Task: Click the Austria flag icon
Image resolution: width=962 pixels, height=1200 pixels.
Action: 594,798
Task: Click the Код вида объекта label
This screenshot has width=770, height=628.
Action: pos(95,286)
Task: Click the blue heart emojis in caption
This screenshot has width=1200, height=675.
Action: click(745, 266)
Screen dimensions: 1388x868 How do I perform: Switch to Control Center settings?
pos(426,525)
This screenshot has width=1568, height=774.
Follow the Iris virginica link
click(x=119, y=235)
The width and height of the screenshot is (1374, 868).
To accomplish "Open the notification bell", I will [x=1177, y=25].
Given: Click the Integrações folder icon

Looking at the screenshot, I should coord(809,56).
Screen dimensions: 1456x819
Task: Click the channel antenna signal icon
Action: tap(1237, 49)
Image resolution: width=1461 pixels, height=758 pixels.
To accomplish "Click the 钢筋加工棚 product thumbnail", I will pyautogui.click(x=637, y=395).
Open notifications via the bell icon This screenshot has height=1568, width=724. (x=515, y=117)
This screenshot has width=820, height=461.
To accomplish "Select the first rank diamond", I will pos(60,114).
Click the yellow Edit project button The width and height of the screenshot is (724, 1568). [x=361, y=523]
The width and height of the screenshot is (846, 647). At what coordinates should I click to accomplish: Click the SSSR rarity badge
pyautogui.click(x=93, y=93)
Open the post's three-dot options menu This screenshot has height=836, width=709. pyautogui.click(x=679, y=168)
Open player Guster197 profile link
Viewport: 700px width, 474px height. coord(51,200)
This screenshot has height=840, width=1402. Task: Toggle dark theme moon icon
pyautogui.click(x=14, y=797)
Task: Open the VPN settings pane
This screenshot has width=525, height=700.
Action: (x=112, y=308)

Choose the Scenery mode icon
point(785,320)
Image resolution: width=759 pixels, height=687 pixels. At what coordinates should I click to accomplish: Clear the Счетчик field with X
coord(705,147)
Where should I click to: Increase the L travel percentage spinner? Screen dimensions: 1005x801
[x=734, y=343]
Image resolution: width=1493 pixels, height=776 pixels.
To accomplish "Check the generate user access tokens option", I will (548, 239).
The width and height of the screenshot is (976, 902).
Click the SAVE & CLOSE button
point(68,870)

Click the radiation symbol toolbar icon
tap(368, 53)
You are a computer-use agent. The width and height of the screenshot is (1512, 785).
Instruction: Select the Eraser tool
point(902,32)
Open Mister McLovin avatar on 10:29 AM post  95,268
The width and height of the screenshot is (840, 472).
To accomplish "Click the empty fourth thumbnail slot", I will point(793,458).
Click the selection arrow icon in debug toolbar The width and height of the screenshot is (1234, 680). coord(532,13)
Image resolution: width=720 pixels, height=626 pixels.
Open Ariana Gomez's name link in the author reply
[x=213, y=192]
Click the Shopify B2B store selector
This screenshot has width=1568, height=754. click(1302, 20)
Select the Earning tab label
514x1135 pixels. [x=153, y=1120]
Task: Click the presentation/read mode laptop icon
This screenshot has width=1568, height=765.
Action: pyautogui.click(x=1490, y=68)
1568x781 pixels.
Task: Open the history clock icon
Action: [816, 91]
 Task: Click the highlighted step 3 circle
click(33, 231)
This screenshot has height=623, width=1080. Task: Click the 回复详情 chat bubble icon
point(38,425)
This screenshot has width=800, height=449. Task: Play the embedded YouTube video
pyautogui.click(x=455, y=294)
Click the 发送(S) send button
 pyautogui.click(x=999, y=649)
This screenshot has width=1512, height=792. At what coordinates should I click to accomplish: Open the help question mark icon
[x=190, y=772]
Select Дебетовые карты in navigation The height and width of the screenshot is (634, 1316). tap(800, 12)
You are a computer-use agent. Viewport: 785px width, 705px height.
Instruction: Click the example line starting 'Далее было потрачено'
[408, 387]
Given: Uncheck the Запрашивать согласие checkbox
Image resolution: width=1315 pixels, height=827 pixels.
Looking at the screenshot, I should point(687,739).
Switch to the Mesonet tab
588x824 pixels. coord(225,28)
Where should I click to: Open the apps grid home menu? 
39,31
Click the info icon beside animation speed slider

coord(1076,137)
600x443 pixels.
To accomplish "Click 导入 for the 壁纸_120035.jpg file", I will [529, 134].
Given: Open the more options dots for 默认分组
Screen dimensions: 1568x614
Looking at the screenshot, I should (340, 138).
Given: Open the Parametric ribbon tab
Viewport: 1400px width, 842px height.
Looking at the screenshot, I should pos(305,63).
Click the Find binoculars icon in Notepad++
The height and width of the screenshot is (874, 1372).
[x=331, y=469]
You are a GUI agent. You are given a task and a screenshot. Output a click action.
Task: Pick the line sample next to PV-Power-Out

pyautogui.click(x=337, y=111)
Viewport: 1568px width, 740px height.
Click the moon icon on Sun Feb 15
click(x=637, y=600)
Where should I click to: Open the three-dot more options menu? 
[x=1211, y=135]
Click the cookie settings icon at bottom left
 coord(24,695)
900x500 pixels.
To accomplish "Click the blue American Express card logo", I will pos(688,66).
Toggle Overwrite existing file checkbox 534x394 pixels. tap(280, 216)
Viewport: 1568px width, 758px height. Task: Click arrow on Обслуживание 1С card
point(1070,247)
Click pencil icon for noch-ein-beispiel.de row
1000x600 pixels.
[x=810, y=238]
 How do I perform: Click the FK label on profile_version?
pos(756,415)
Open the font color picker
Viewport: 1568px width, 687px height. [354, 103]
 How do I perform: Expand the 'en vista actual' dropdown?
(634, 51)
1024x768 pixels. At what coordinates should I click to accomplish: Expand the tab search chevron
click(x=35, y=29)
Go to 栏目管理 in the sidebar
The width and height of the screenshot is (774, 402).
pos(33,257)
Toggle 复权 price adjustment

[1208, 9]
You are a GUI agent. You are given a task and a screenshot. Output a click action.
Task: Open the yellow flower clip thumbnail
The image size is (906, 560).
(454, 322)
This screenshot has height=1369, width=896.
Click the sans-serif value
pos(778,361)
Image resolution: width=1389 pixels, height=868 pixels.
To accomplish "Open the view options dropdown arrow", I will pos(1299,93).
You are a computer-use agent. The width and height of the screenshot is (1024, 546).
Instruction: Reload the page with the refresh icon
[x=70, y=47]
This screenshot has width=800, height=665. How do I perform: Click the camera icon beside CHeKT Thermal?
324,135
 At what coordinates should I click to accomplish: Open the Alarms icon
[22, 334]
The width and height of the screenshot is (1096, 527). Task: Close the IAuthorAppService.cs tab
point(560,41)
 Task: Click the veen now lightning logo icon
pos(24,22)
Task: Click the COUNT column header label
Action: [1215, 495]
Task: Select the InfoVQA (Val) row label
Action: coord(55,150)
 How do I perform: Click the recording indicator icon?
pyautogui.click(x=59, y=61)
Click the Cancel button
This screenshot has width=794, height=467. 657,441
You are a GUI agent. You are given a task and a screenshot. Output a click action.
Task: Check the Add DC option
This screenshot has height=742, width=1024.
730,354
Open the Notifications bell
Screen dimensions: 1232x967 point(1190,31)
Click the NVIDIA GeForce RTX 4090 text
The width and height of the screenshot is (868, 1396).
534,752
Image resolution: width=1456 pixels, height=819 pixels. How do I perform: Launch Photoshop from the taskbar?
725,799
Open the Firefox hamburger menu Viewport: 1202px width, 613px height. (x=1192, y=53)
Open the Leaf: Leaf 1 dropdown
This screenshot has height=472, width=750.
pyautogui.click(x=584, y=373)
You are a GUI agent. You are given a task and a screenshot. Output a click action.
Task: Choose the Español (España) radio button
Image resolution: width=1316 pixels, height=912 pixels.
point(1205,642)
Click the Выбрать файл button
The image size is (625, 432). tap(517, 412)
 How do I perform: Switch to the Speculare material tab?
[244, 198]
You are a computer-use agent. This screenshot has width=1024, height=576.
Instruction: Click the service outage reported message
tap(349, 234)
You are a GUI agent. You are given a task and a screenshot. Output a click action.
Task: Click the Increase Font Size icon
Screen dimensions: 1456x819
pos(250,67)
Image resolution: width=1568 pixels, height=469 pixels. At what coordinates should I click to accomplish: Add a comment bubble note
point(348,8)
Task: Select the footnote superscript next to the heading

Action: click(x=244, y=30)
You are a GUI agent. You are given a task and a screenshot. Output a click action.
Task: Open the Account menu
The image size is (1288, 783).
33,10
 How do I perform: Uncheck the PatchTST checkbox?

◇ ◇ ◇

Reproduce the material word for word, starting with its first line and going on through the line with "Viewport: 700px width, 474px", with both of those lines included.

Task: Click the Austria flag icon
Image resolution: width=962 pixels, height=1200 pixels.
Action: 594,798
Task: Click the Код вида объекта label
This screenshot has width=770, height=628.
Action: pos(95,286)
Task: Click the blue heart emojis in caption
This screenshot has width=1200, height=675.
Action: click(745, 266)
Screen dimensions: 1388x868 How do I perform: Switch to Control Center settings?
pos(426,525)
This screenshot has width=1568, height=774.
Follow the Iris virginica link
click(x=119, y=235)
The width and height of the screenshot is (1374, 868).
To accomplish "Open the notification bell", I will [x=1177, y=25].
Given: Click the Integrações folder icon

Looking at the screenshot, I should coord(809,56).
Screen dimensions: 1456x819
Task: Click the channel antenna signal icon
Action: tap(1237, 49)
Image resolution: width=1461 pixels, height=758 pixels.
To accomplish "Click the 钢筋加工棚 product thumbnail", I will pyautogui.click(x=637, y=395).
Open notifications via the bell icon This screenshot has height=1568, width=724. (x=515, y=117)
This screenshot has width=820, height=461.
To accomplish "Select the first rank diamond", I will pos(60,114).
Click the yellow Edit project button The width and height of the screenshot is (724, 1568). [x=361, y=523]
The width and height of the screenshot is (846, 647). At what coordinates should I click to accomplish: Click the SSSR rarity badge
pyautogui.click(x=93, y=93)
Open the post's three-dot options menu This screenshot has height=836, width=709. pyautogui.click(x=679, y=168)
Open player Guster197 profile link
Viewport: 700px width, 474px height. coord(51,200)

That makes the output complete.